According to the present invention, as is apparent from the above embodiment, the transmission clock recovery circuit operates a high-precision clock generated by the TCXO through a capacitor, an inverter, and a frequency dividing circuit, and the local clock of the receiver can be obtained. Since it is shared, it is possible to maintain synchronization with a high-precision clock even during non-reception of intermittent reception performed in the incoming call waiting state. Further, by sharing a clock between the receiver and the demodulator, the number of oscillation circuits can be reduced. Further, during the normal operation, the CPU operating clock is frequency-divided from the TCXO and supplied inside the integrated circuit. During that time, the oscillation circuit that supplies the CPU operating clock can be stopped, thereby reducing current consumption. Can be realized.

[Brief description of the drawings]

FIG. 1 is a block diagram showing a configuration of a digital data receiving device according to an embodiment of the present invention.

FIG. 2 is a flowchart showing an operation of the apparatus by switching on / off a main power switch.

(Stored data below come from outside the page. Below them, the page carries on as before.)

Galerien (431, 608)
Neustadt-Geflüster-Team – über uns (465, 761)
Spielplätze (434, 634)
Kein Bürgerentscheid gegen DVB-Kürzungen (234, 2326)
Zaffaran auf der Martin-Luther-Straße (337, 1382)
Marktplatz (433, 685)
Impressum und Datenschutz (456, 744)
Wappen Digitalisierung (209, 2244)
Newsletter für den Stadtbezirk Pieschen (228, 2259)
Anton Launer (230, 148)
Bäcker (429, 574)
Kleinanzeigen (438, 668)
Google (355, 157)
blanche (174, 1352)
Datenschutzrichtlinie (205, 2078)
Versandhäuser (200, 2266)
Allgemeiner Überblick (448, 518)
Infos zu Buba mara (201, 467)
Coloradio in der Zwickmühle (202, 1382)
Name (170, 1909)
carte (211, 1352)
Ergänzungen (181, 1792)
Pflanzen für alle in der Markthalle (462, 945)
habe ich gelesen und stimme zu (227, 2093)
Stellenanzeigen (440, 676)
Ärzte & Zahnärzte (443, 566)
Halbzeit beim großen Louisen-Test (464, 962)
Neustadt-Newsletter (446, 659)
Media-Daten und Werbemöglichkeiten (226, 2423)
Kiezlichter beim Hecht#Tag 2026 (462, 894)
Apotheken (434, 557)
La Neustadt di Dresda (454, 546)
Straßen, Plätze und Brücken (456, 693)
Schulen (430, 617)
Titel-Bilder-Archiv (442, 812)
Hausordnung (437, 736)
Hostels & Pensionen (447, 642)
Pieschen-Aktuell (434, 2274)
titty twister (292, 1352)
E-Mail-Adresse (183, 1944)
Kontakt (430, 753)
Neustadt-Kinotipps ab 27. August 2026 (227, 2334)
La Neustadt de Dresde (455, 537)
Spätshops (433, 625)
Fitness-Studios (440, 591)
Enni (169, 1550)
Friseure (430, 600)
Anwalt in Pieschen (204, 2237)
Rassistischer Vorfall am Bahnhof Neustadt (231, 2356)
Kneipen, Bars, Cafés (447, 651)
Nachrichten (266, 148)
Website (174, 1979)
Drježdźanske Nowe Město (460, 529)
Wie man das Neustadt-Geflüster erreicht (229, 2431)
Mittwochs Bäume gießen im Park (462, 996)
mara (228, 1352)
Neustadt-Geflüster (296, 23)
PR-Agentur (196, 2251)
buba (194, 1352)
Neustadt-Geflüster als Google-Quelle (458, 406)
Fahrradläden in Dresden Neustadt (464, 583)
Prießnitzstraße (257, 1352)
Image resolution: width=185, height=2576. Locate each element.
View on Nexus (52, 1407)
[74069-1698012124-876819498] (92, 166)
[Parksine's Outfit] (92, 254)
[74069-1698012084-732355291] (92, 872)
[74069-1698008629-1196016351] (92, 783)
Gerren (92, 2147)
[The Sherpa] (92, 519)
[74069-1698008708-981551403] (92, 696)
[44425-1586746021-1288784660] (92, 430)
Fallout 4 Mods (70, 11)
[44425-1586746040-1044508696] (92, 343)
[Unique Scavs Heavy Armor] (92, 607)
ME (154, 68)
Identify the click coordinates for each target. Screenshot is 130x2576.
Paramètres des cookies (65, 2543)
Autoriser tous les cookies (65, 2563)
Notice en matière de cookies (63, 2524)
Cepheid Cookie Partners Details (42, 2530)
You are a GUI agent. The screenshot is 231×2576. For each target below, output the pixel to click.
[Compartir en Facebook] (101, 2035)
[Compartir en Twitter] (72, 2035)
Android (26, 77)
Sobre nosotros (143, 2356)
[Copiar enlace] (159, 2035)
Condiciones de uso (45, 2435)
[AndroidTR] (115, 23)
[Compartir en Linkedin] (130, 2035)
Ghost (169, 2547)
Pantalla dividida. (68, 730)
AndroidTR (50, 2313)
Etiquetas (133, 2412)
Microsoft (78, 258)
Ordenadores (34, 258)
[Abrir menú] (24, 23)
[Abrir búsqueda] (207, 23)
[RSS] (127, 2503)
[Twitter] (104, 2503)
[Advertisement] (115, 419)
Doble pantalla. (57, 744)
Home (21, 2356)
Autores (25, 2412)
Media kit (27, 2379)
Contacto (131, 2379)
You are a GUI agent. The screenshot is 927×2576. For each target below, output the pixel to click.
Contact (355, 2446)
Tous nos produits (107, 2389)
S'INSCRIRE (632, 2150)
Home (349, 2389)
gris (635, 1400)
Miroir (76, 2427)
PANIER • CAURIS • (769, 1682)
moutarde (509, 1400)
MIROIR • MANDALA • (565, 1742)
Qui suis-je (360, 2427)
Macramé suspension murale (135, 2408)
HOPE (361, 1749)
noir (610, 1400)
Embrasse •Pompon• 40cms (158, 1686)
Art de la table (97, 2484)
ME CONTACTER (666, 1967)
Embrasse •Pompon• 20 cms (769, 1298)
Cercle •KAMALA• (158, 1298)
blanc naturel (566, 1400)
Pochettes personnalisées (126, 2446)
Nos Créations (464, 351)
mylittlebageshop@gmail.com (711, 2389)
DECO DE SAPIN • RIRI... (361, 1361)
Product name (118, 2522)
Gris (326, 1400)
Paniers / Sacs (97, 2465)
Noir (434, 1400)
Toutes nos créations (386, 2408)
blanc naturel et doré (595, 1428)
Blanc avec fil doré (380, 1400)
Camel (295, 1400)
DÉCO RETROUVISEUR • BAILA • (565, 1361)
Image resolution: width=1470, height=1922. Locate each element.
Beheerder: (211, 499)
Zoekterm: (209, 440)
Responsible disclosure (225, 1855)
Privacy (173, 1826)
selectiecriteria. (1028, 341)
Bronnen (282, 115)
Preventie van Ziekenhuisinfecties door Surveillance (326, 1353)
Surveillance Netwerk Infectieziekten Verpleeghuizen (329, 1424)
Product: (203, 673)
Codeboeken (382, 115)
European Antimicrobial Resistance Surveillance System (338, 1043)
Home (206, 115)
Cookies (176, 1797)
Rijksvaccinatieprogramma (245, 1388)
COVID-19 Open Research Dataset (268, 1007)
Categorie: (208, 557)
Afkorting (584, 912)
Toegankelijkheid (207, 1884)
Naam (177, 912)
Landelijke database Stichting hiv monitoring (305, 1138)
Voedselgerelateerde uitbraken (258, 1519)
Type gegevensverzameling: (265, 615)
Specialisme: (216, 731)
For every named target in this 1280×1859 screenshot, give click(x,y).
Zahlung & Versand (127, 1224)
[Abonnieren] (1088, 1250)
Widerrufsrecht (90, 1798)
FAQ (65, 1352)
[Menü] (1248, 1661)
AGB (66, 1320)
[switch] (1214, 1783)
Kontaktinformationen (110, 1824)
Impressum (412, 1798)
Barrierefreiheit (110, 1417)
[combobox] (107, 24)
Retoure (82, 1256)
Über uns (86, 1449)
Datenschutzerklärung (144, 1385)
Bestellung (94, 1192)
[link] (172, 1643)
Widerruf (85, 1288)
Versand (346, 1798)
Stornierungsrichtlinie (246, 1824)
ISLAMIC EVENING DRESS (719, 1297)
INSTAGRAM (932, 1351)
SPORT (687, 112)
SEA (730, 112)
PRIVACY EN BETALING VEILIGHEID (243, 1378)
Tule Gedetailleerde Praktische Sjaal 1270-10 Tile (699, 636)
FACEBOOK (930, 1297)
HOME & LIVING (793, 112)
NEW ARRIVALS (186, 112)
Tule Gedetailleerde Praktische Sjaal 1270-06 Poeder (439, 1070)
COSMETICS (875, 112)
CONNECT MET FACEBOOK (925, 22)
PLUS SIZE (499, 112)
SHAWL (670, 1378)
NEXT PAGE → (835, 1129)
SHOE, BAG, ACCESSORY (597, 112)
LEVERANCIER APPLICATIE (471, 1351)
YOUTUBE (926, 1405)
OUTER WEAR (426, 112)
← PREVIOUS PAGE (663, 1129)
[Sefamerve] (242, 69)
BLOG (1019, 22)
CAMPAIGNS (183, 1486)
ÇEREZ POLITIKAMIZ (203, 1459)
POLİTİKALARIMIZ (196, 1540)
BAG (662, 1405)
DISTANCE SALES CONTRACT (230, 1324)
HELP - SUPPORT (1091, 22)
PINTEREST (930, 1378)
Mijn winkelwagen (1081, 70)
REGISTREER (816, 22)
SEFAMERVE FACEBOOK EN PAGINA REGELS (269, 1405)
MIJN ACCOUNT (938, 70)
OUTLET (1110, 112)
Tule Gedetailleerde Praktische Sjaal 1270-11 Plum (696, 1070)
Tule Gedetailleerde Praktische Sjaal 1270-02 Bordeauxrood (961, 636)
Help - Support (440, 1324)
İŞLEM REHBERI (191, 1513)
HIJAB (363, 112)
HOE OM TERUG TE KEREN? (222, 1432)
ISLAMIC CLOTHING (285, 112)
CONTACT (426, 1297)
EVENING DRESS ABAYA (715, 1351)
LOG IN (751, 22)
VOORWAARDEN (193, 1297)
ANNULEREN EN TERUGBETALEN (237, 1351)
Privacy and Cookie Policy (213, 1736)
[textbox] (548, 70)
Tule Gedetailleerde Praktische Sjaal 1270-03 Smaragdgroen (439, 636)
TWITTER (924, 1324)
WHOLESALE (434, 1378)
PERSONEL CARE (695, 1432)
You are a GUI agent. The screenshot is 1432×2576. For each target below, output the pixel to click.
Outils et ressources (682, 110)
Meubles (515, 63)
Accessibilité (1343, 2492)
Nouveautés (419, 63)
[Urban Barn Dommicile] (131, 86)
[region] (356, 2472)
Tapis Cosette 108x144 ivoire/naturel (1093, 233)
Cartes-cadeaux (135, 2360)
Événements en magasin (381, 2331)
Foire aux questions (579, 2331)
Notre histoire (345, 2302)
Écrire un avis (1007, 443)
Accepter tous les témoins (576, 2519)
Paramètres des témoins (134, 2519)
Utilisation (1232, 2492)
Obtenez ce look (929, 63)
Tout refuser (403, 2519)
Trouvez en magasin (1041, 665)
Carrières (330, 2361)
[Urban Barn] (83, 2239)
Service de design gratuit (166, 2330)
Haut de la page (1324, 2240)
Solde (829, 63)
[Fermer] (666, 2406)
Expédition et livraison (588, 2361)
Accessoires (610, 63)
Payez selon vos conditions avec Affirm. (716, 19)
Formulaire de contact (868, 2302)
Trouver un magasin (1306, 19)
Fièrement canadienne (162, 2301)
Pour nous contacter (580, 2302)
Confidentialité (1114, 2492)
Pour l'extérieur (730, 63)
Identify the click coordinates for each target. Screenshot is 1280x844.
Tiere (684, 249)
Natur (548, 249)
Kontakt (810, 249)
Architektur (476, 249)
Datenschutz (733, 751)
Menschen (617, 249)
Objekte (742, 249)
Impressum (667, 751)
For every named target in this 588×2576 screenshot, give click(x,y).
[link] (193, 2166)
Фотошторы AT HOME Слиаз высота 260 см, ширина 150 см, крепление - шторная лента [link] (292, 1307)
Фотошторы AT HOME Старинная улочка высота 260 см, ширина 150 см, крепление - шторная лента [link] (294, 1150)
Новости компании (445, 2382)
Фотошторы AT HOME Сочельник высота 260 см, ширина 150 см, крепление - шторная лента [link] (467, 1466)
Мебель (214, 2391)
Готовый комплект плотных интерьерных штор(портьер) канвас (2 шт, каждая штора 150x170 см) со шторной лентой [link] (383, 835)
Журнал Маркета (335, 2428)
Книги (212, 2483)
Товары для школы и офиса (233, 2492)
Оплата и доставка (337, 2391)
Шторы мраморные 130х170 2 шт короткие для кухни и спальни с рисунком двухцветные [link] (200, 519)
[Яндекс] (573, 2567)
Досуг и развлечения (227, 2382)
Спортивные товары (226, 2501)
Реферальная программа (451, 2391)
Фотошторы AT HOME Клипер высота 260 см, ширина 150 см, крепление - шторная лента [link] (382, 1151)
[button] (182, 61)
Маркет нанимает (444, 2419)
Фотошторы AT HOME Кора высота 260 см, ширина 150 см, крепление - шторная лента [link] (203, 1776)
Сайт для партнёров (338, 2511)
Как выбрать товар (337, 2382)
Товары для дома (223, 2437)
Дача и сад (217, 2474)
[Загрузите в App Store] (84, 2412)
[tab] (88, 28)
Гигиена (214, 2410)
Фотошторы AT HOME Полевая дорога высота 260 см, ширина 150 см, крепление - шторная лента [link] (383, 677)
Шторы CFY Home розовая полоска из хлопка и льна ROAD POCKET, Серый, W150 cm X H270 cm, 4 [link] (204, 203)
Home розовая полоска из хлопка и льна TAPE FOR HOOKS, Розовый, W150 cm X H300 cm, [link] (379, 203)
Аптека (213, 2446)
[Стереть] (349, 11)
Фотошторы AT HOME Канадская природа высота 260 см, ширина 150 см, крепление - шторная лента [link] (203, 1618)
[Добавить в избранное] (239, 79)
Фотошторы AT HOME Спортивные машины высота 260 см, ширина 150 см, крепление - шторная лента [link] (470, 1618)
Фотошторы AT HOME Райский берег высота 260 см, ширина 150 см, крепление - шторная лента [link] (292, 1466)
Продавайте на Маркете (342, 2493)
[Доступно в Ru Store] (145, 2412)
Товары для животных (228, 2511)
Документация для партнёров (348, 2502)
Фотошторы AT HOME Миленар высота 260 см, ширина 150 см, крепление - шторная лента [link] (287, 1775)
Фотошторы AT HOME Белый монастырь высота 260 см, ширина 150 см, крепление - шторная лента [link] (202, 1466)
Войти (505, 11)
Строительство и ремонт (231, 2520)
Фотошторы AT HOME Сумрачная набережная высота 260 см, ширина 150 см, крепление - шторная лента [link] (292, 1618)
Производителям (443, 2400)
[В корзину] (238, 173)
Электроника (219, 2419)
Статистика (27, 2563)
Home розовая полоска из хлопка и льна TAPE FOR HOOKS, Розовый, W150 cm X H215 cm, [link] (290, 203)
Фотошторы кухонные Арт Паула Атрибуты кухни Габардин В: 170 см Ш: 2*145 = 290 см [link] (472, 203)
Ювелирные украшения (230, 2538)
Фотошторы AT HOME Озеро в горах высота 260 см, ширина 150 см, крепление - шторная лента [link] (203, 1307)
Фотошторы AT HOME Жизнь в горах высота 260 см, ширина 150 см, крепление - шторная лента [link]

FIG. 3 is a block diagram showing a configuration of a digital data receiving apparatus in a conventional example.

[Explanation of symbols]

 DESCRIPTION OF SYMBOLS 1 Demodulation part integrated circuit 2 Antenna 3 Receiver 4 Local oscillator 5 Temperature compensated crystal oscillator (TCXO) 6 Demodulator 7 Transmission clock regeneration circuit 8 Capacitor 9 Inverter with feedback resistor 10 Divider circuit 11 CPU 12 Oscillator power switch 13 Device power supply Switch 14 Oscillator 15 Clock switch 21 Reproduced data 22 Clock 23 Power switch control signal 24 On / off request signal 25, 26 is operating clock 27 Clock switching control signal 28 Transmission clock 29 Clock reproduced signal

Claims (2)

(57) [Claims] 1. A receiver for receiving a radio wave through an antenna, a demodulator for demodulating reproduced data from the received radio wave,
A local oscillator that selects a frequency of a radio wave received by the receiver using a clock from a temperature-compensated crystal oscillator, and a transmission clock recovery circuit that recovers a transmission clock synchronized with a clock recovery signal detected by the demodulator, The temperature-compensated crystal oscillator includes a capacitor connected in series between the transmission clock recovery circuit, an inverter with a feedback resistor, a frequency dividing circuit, and a CPU for controlling power supplied to the temperature-compensated crystal oscillator. Digital data receiving device. 2. An oscillation circuit for supplying an operation clock of a CPU when the temperature-compensated crystal oscillator is stopped, and a clock switch for switching the operation clock of the CPU between the temperature-compensated crystal oscillator and the oscillation circuit. The digital data receiving device according to claim 1, further comprising a switch.